(Stored records)
+++++

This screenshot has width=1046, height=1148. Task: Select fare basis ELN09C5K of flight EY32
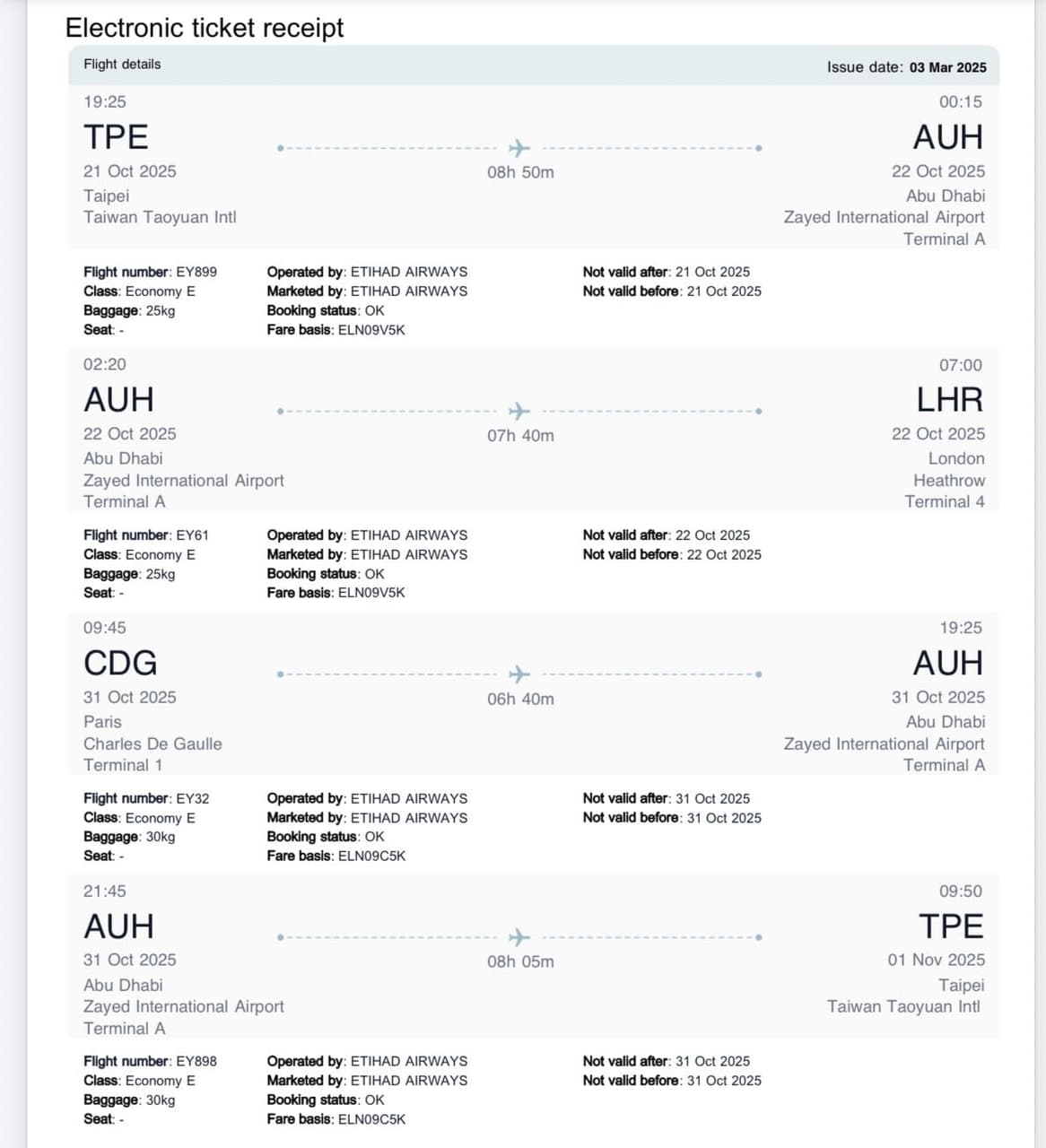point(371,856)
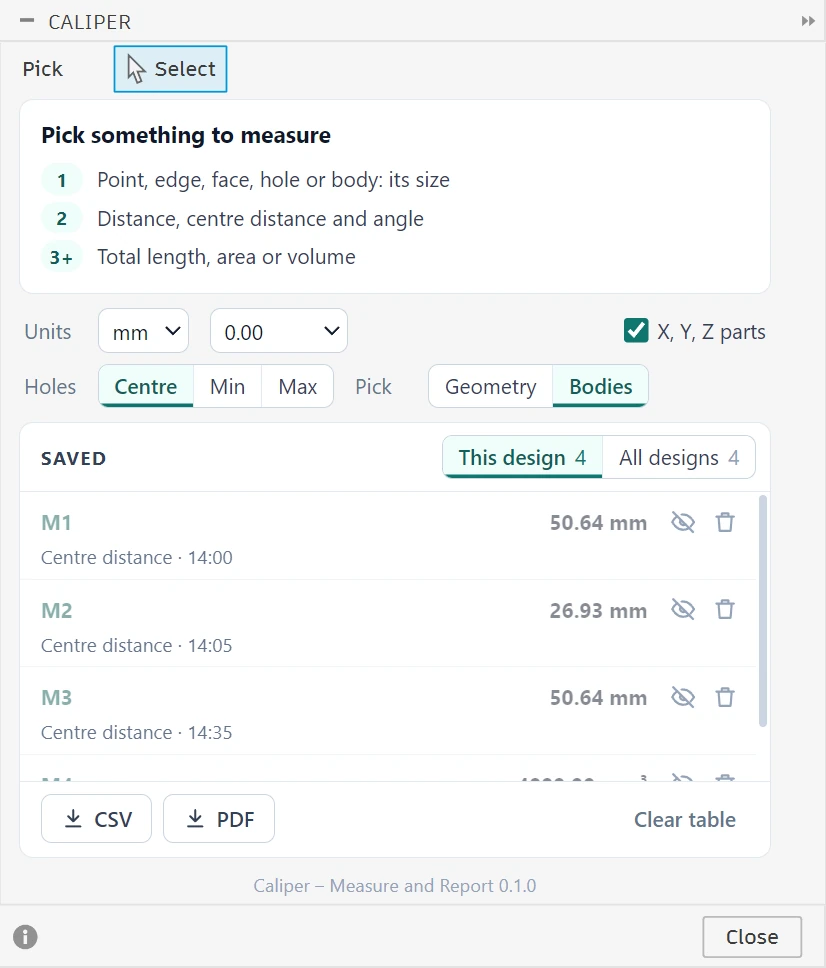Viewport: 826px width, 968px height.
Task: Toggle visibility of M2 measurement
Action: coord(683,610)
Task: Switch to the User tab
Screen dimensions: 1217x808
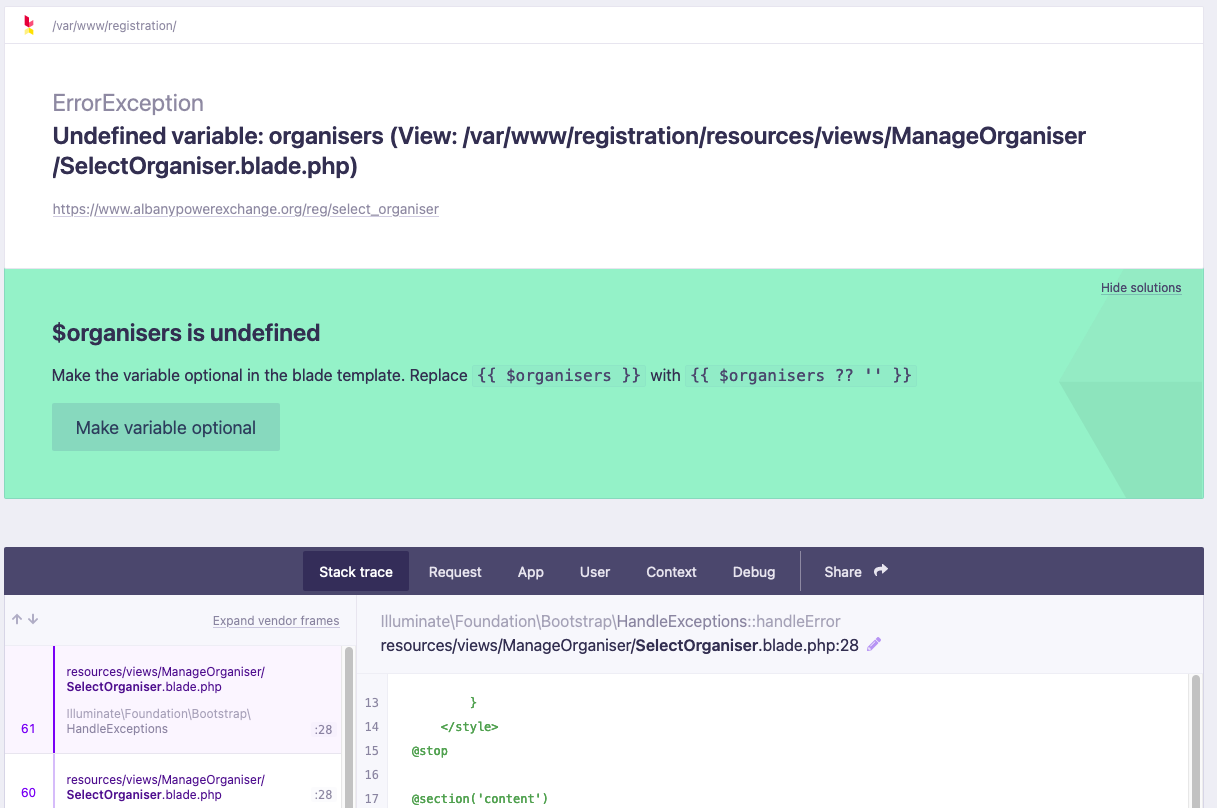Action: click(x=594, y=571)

+++++

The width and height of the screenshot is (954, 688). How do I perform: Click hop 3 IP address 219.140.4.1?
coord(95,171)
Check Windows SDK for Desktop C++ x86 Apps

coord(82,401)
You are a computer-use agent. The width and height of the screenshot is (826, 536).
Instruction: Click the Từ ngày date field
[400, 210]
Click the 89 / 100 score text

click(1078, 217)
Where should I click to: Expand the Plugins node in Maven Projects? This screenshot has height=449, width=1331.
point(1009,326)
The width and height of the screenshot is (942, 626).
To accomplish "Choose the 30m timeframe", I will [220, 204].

+++++

*ACTIVITY:* Out of the data above, set down the lines from the one with "The width and height of the screenshot is (954, 688)." to the one with "You are a computer-use", both included, exactly as written and with no additions.

*TASK OUTPUT:*
The width and height of the screenshot is (954, 688). How do I perform: Click hop 3 IP address 219.140.4.1?
coord(95,171)
Check Windows SDK for Desktop C++ x86 Apps

coord(82,401)
You are a computer-use agent. The width and height of the screenshot is (826, 536).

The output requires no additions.